With the prolific rise of Social Media and the many benefits it can have for a small business here are a few reminders of some simple guidelines you should follow to maximise this useful marketing tool.
The first thing to remember is that social media is a two-way interaction and companies cannot own the conversation anymore; companies simply cannot control the conversation anymore. If a customer has received a poor service there is nothing that can be done to prevent them posting about their experience on Twitter, Facebook, LinkedIn or whichever medium they feel. Any attempt to manipulate or moderate the social world is normally greeted with a scathing response by it’s members. The best thing to do is to greet any criticism with a considered and honest response; if this means apologising then so be it! It is almost impossible to censor content on social media as people will simply go elsewhere to voice their opinions. Social media gives companies an ability to listen to customer issues and respond to them in timely fashion.
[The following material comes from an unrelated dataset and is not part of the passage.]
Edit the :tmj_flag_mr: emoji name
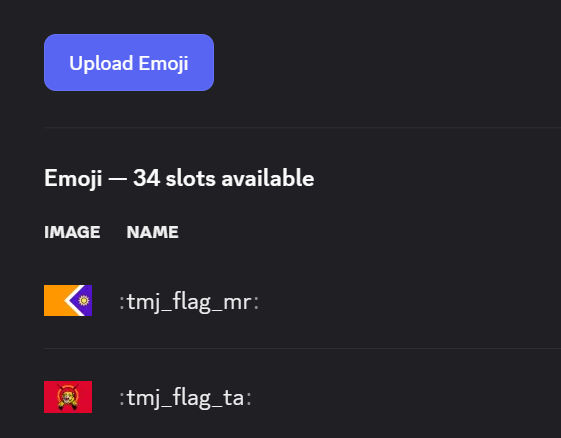The width and height of the screenshot is (561, 438). click(x=189, y=302)
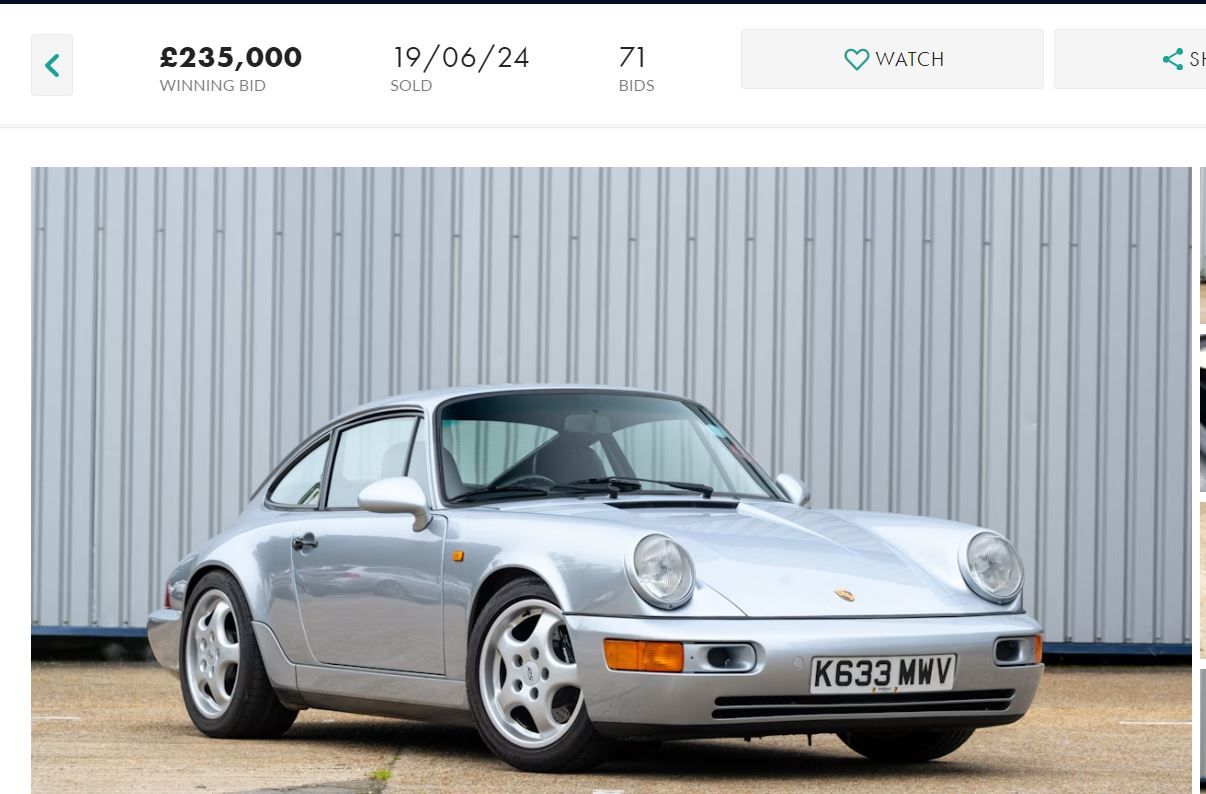Screen dimensions: 1206x794
Task: Add this auction to watchlist via WATCH button
Action: coord(892,59)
An area of social media that can be somewhat moderated is the output of your company and its employees. In recent years major corporations such as Virgin Atlantic have fallen victim to the social media bite-back; thirteen cabin crew members were dismissed after posting on a network that their airplanes were full of cockroaches. It is estimated that one in three employees are now using technology that is not sanctioned by their company; providing employees with clear guidelines on what they can and can not do is the most reasonable stance to take.
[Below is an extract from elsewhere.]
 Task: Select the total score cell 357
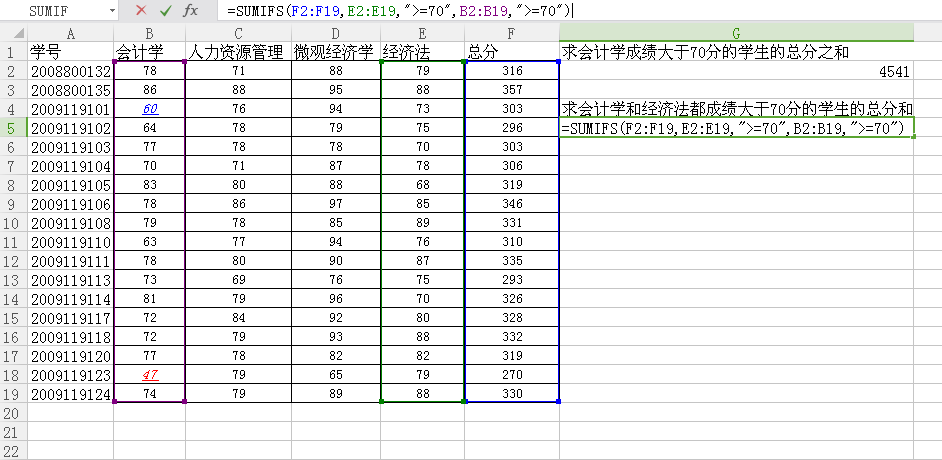(511, 90)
The final thing to remember is that if you encourage user generated content then there is a possibility this can backfire. If you are commenting on your company page or profile make sure you declare that you actually work for the company although not all companies abide by this code. Deceiving your contributors can often end very badly as companies such as Honda found out when they unveiled its new Crosstour car on it’s Facebook page and received an absolute panning.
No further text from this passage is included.